[Start of section]
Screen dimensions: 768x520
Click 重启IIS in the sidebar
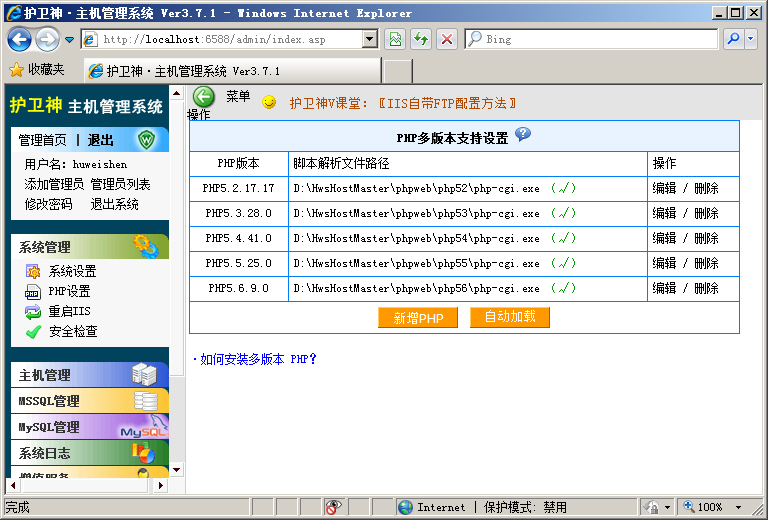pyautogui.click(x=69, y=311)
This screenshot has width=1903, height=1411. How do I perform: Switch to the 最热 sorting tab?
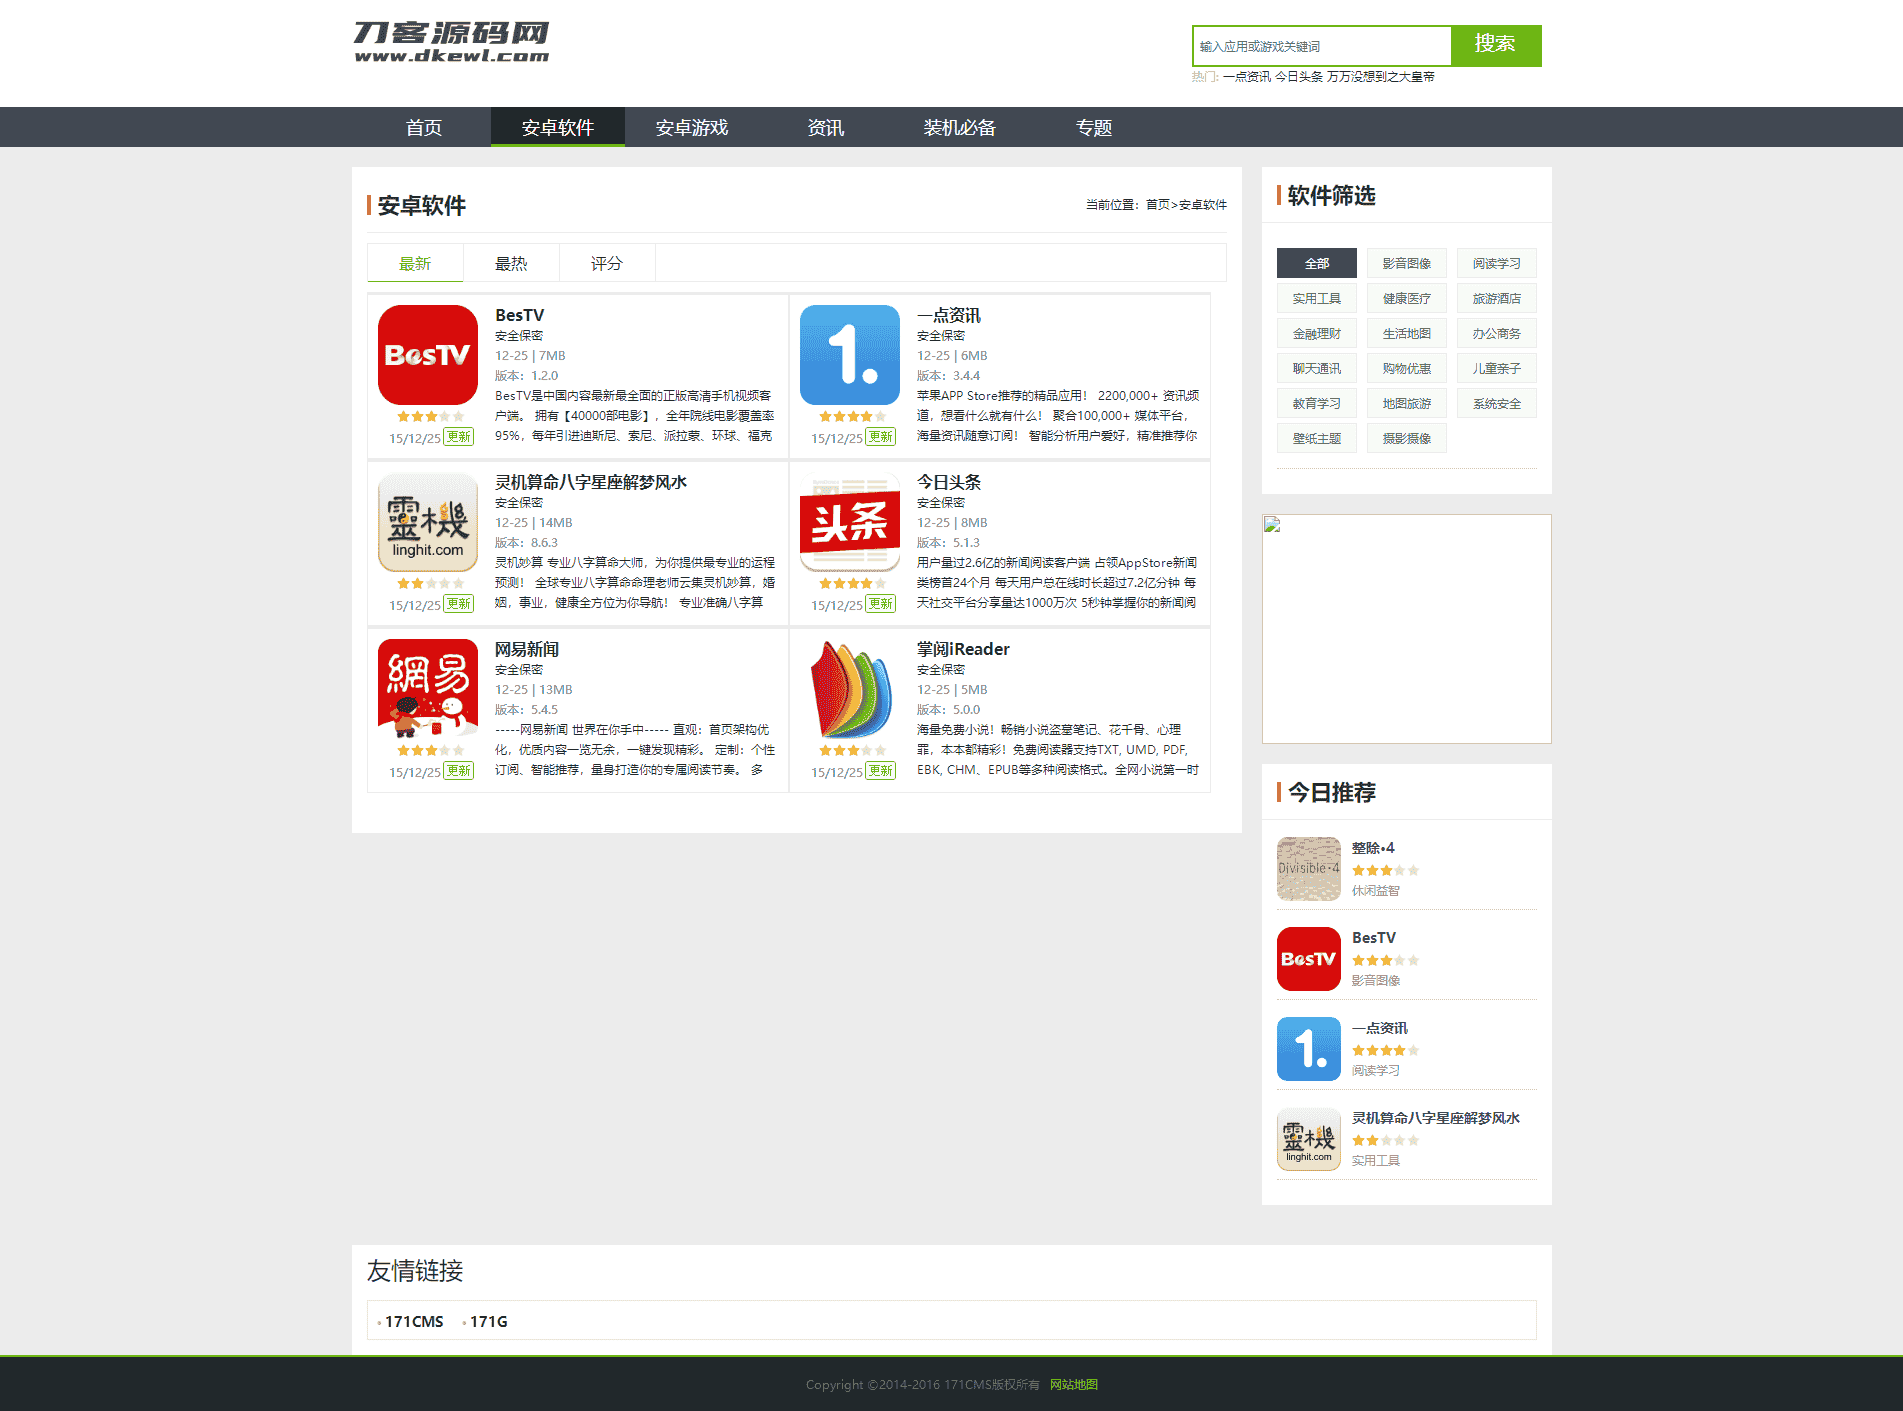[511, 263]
[End of section]
What you will do: Can you quote exactly, and only, the lines from the one containing "Click 重启IIS in the sidebar" through the last line of the records above, keeping both ends and leaving out any pictures?

Exercise response:
Click 重启IIS in the sidebar
pyautogui.click(x=69, y=311)
This screenshot has width=1903, height=1411. How do I perform: Switch to the 最热 sorting tab?
[511, 263]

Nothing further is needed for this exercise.